O QUE FAZER
Transcreva o trecho inteiro sobre os descontos do INSS na pensão por morte, sem alterar nenhuma palavra nem sinal.

Aduz, em síntese, que o INSS desconta, indevidamente, 30% do valor de seu benefício em razão de ter ocorrido habilitação tardia da ex-esposa do de cujus.
Sentenciando, o MM. Juiz assim decidiu:
ANTE O EXPOSTO, JULGO PROCEDENTE a presente Ação, para o fim de determinar ao INSS que se abstenha de proceder a quaisquer descontos no benefício de pensão por morte (131.007.993-2) percebido pela autora a título de ressarcimento/reposição ao Erário decorrente da habilitação e concessão do benefício nº 131.059.462-4 em favor de Dora Kroeff Wiltgen. Por conseguinte, deverá a autarquia, ainda, ressarcir à autora eventuais descontos que tenham sido levados a efeito por força daquele desmembramento da pensão.
Condeno o réu ao pagamento de honorários advocatícios de sucumbência, que fixo em 10% (dez por cento) do valor atribuído à causa, monetariamente atualizado desde o ajuizamento, em conformidade com o disposto no artigo 20, parágrafo 3º, "c", do CPC e com a Súmula 14 do STJ.
Irresignado, o INSS apelou alegando, em síntese, que existe expressa autorização legal para o desconto dos valores recebidos indevidamente, independentemente da boa-fé do beneficiário.
É o relatório.
VOTO
Remessa Oficial
Consoante decisão da Corte Especial do STJ (EREsp nº 934642/PR), em matéria previdenciária, as sentenças proferidas contra o Instituto Nacional do Seguro Social só não estarão sujeitas ao duplo grau obrigatório se a condenação for de valor certo (líquido) inferior a sessenta salários mínimos.
Não sendo esse o caso, conheço da remessa oficial.
Da Devolução dos Valores Percebidos de Boa-Fé
A questão controvertida no caso em análise diz respeito ao direito da parte autora de não ter descontados de sua cota-parte do benefício de pensão por morte valores recebidos a maior.

DADOS FORNECIDOS
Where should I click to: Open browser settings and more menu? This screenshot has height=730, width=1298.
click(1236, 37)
* * *
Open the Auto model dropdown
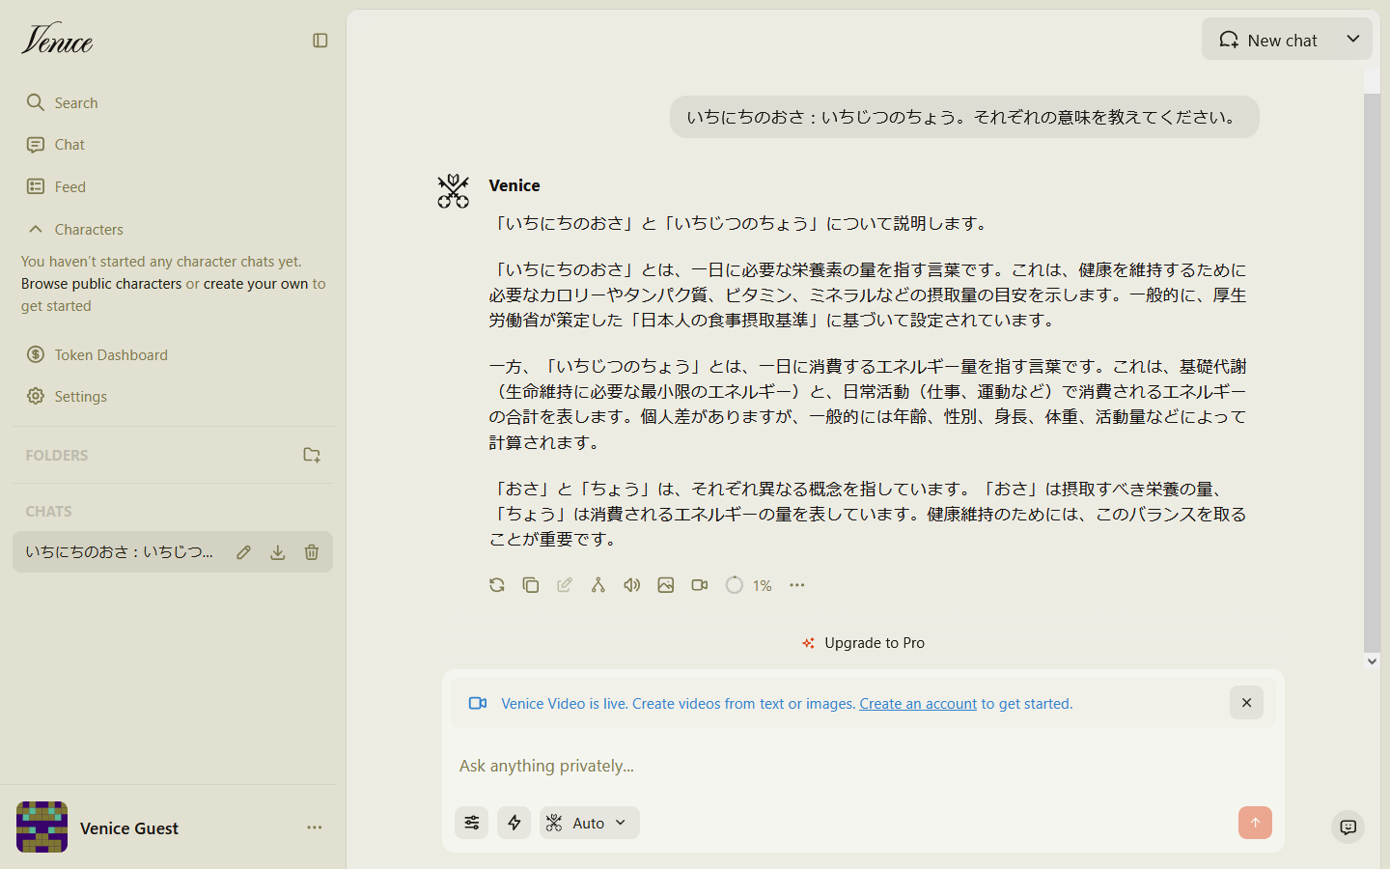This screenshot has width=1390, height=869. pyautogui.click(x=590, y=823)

SOLUÇÃO REDIGIDA
Aduz, em síntese, que o INSS desconta, indevidamente, 30% do valor de seu benefício em razão de ter ocorrido habilitação tardia da ex-esposa do de cujus.
Sentenciando, o MM. Juiz assim decidiu:
ANTE O EXPOSTO, JULGO PROCEDENTE a presente Ação, para o fim de determinar ao INSS que se abstenha de proceder a quaisquer descontos no benefício de pensão por morte (131.007.993-2) percebido pela autora a título de ressarcimento/reposição ao Erário decorrente da habilitação e concessão do benefício nº 131.059.462-4 em favor de Dora Kroeff Wiltgen. Por conseguinte, deverá a autarquia, ainda, ressarcir à autora eventuais descontos que tenham sido levados a efeito por força daquele desmembramento da pensão.
Condeno o réu ao pagamento de honorários advocatícios de sucumbência, que fixo em 10% (dez por cento) do valor atribuído à causa, monetariamente atualizado desde o ajuizamento, em conformidade com o disposto no artigo 20, parágrafo 3º, "c", do CPC e com a Súmula 14 do STJ.
Irresignado, o INSS apelou alegando, em síntese, que existe expressa autorização legal para o desconto dos valores recebidos indevidamente, independentemente da boa-fé do beneficiário.
É o relatório.
VOTO
Remessa Oficial
Consoante decisão da Corte Especial do STJ (EREsp nº 934642/PR), em matéria previdenciária, as sentenças proferidas contra o Instituto Nacional do Seguro Social só não estarão sujeitas ao duplo grau obrigatório se a condenação for de valor certo (líquido) inferior a sessenta salários mínimos.
Não sendo esse o caso, conheço da remessa oficial.
Da Devolução dos Valores Percebidos de Boa-Fé
A questão controvertida no caso em análise diz respeito ao direito da parte autora de não ter descontados de sua cota-parte do benefício de pensão por morte valores recebidos a maior.